━━ RECORDS TO USE

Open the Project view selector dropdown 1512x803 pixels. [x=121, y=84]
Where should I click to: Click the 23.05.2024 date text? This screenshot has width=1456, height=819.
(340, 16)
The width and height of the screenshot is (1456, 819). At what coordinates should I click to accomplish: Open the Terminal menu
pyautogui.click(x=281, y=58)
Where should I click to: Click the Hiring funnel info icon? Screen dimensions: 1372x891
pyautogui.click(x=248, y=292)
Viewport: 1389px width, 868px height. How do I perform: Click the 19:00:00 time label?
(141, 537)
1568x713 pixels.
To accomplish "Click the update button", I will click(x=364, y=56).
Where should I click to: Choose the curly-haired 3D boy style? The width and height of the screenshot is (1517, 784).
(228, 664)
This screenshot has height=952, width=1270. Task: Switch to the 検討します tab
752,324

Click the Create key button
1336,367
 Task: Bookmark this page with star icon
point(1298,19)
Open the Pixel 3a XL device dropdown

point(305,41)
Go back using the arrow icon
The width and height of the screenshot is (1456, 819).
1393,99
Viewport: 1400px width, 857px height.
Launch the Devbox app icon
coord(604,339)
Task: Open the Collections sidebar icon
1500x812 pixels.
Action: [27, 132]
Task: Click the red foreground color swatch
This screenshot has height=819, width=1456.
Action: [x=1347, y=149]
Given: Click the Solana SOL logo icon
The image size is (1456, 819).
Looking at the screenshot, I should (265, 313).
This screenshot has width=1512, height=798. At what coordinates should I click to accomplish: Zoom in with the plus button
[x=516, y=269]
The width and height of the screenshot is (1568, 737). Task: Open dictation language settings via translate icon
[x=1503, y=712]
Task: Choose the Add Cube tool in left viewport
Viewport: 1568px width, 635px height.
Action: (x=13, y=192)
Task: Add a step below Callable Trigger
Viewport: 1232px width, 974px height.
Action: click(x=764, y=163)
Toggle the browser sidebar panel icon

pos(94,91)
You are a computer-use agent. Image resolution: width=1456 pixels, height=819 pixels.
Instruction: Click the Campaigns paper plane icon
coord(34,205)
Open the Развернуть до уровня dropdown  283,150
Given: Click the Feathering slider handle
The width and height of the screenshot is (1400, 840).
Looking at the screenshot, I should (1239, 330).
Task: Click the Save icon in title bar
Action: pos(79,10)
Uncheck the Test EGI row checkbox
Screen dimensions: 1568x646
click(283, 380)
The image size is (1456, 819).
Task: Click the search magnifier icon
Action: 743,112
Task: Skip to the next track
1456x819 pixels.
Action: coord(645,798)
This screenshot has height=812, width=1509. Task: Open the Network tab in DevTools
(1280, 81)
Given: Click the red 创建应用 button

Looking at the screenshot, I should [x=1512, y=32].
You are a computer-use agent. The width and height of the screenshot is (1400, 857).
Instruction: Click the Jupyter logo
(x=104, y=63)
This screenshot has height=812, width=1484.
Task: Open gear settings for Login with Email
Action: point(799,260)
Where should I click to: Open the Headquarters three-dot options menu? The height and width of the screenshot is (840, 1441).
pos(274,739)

━━━━

▶ ACTIVITY
The answer must be the full data, repeated word for word.

▶ SOLUTION
Open the Project view selector dropdown 1512x803 pixels. [x=121, y=84]
Where should I click to: Click the 23.05.2024 date text? This screenshot has width=1456, height=819.
(340, 16)
The width and height of the screenshot is (1456, 819). At what coordinates should I click to accomplish: Open the Terminal menu
pyautogui.click(x=281, y=58)
Where should I click to: Click the Hiring funnel info icon? Screen dimensions: 1372x891
pyautogui.click(x=248, y=292)
Viewport: 1389px width, 868px height. How do I perform: Click the 19:00:00 time label?
(141, 537)
1568x713 pixels.
To accomplish "Click the update button", I will click(x=364, y=56).
Where should I click to: Choose the curly-haired 3D boy style? The width and height of the screenshot is (1517, 784).
(228, 664)
This screenshot has height=952, width=1270. Task: Switch to the 検討します tab
752,324

Click the Create key button
1336,367
 Task: Bookmark this page with star icon
point(1298,19)
Open the Pixel 3a XL device dropdown

point(305,41)
Go back using the arrow icon
The width and height of the screenshot is (1456, 819).
1393,99
Viewport: 1400px width, 857px height.
Launch the Devbox app icon
coord(604,339)
Task: Open the Collections sidebar icon
1500x812 pixels.
Action: [27, 132]
Task: Click the red foreground color swatch
This screenshot has height=819, width=1456.
Action: [x=1347, y=149]
Given: Click the Solana SOL logo icon
The image size is (1456, 819).
Looking at the screenshot, I should (265, 313).
This screenshot has width=1512, height=798. At what coordinates should I click to accomplish: Zoom in with the plus button
[x=516, y=269]
The width and height of the screenshot is (1568, 737). Task: Open dictation language settings via translate icon
[x=1503, y=712]
Task: Choose the Add Cube tool in left viewport
Viewport: 1568px width, 635px height.
Action: (x=13, y=192)
Task: Add a step below Callable Trigger
Viewport: 1232px width, 974px height.
Action: click(x=764, y=163)
Toggle the browser sidebar panel icon

pos(94,91)
You are a computer-use agent. Image resolution: width=1456 pixels, height=819 pixels.
Instruction: Click the Campaigns paper plane icon
coord(34,205)
Open the Развернуть до уровня dropdown  283,150
Given: Click the Feathering slider handle
The width and height of the screenshot is (1400, 840).
Looking at the screenshot, I should (1239, 330).
Task: Click the Save icon in title bar
Action: pos(79,10)
Uncheck the Test EGI row checkbox
Screen dimensions: 1568x646
click(283, 380)
The image size is (1456, 819).
Task: Click the search magnifier icon
Action: 743,112
Task: Skip to the next track
1456x819 pixels.
Action: coord(645,798)
This screenshot has height=812, width=1509. Task: Open the Network tab in DevTools
(1280, 81)
Given: Click the red 创建应用 button

Looking at the screenshot, I should [x=1512, y=32].
You are a computer-use agent. The width and height of the screenshot is (1400, 857).
Instruction: Click the Jupyter logo
(x=104, y=63)
This screenshot has height=812, width=1484.
Task: Open gear settings for Login with Email
Action: point(799,260)
Where should I click to: Open the Headquarters three-dot options menu? The height and width of the screenshot is (840, 1441).
pos(274,739)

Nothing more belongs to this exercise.